With an optical zoom the image captured by the photo cell is the image enlarged by the lens. There is no reduction in the quality by pixel averaging to create the zoomed image.
When you count picture elements (pixels or pels), a marketing
person might count at the Bayer filter pattern level. In the
sample illustration at the top, a 2x2 group of elements allows
one RGB tuple to be derived.
https://en.wikipedia.org/wiki/Bayer_filter
On Electronic News Gathering (ENG) shoulder mount cameras,
there is a lense, and three separate sensor chips. One chip
handles red colors, one handles green colors, one handles blue colors.
If each sensor had 1024x768 elements, the output is 1024x768 RGB pixels.
Whereas camera sensors use a single sensor and the Bayer layout. They
do this, because the thickness of the phone, does not allow the same
optical element sequence (Prisms, reflectors, whatnot) that an ENG
camera would have, to take one lens image and send a copy to
three sensors.
That means, if you started with a SmartPhone 108 million "elements",
the picture resolution could be 27 million "pixels". I would
hope if shooting a picture, there should be some capability
to get all 27 million of them, not 2MB or as little as
660 thousand of them.

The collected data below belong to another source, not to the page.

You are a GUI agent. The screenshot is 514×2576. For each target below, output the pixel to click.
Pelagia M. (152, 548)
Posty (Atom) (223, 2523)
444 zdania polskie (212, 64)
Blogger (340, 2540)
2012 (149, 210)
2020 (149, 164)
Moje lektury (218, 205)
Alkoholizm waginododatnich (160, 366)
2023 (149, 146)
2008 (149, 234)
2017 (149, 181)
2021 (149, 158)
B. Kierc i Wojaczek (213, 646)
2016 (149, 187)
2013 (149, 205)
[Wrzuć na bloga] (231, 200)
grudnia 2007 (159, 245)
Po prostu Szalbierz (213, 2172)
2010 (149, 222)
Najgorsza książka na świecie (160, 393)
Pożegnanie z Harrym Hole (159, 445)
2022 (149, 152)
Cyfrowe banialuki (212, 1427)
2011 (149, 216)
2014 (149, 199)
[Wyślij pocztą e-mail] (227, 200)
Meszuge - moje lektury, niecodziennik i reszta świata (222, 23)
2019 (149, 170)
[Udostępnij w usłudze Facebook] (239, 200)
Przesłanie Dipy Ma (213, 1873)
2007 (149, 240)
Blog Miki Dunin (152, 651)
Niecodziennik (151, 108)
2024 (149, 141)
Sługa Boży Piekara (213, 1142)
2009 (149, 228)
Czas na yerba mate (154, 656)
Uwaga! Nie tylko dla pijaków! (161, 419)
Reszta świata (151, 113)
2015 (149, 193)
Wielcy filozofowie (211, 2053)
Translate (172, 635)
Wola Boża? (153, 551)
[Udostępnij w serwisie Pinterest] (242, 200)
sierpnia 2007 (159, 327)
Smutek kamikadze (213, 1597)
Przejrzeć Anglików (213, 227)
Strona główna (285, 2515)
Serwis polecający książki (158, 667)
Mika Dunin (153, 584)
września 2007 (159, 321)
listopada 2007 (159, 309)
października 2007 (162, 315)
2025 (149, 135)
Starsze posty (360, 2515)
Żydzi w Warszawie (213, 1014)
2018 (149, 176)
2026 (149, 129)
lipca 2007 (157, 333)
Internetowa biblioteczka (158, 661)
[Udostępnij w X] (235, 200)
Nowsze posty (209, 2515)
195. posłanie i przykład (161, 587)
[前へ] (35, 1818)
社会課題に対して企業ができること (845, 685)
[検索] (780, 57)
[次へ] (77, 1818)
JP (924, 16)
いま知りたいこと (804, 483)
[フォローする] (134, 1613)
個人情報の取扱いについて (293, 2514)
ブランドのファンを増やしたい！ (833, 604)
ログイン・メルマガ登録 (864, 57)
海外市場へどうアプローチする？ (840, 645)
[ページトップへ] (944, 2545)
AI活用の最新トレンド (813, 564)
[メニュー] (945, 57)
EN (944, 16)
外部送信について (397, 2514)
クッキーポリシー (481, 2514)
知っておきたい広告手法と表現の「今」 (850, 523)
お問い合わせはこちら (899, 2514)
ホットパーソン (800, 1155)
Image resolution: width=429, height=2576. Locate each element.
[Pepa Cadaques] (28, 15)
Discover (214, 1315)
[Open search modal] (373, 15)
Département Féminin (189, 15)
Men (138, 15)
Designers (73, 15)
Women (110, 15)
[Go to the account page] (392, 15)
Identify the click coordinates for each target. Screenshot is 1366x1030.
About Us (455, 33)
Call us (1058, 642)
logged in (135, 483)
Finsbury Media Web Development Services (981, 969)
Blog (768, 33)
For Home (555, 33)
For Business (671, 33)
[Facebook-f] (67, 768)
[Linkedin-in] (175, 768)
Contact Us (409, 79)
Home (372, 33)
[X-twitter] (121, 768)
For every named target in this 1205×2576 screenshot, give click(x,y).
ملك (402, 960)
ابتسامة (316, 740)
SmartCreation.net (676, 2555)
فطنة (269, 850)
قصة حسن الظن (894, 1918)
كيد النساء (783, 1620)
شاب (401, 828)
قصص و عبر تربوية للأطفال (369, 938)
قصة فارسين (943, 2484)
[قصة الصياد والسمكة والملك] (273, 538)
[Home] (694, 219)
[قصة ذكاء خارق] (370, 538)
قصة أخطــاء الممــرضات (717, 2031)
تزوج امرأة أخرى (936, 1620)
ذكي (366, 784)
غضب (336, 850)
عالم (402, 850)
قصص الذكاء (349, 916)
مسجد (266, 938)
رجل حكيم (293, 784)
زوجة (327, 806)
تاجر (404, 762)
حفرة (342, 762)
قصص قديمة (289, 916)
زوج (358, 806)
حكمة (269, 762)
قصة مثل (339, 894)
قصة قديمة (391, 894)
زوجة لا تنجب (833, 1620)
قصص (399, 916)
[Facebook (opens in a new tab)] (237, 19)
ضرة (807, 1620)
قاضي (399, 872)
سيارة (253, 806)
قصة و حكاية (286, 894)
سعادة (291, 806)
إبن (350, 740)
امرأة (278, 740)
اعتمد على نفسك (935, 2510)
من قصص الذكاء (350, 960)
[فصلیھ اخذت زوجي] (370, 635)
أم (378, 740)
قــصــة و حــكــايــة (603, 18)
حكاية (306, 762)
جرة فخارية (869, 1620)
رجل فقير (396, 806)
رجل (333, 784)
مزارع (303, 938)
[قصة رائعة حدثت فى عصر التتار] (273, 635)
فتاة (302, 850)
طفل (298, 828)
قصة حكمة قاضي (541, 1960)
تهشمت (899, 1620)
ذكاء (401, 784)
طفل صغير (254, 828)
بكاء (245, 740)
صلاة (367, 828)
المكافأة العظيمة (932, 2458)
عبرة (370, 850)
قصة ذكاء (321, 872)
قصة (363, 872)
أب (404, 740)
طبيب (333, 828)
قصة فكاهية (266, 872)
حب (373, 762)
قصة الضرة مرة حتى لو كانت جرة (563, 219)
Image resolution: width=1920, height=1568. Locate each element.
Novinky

That's off by more than an order of magnitude.
Yes, throwing away pixels is throwing away information,
information that does not come back. Interpolation does
not magically add information back. Mathematically, the
extra info added via interpolation, does not aid any further
processing, to make the picture look better. If I interpolate
by a factor of sixteen, or sixty four, or ten twenty four,
I'm not winning by doing that. So once a pixel is thrown
away to make an image smaller, it isn't coming back.
If interpolation was magic, we would do it a million times
and see galaxies far far away. The extra galactic information
would appear by magic, in the midst of the million extra
elements generated by interpolation.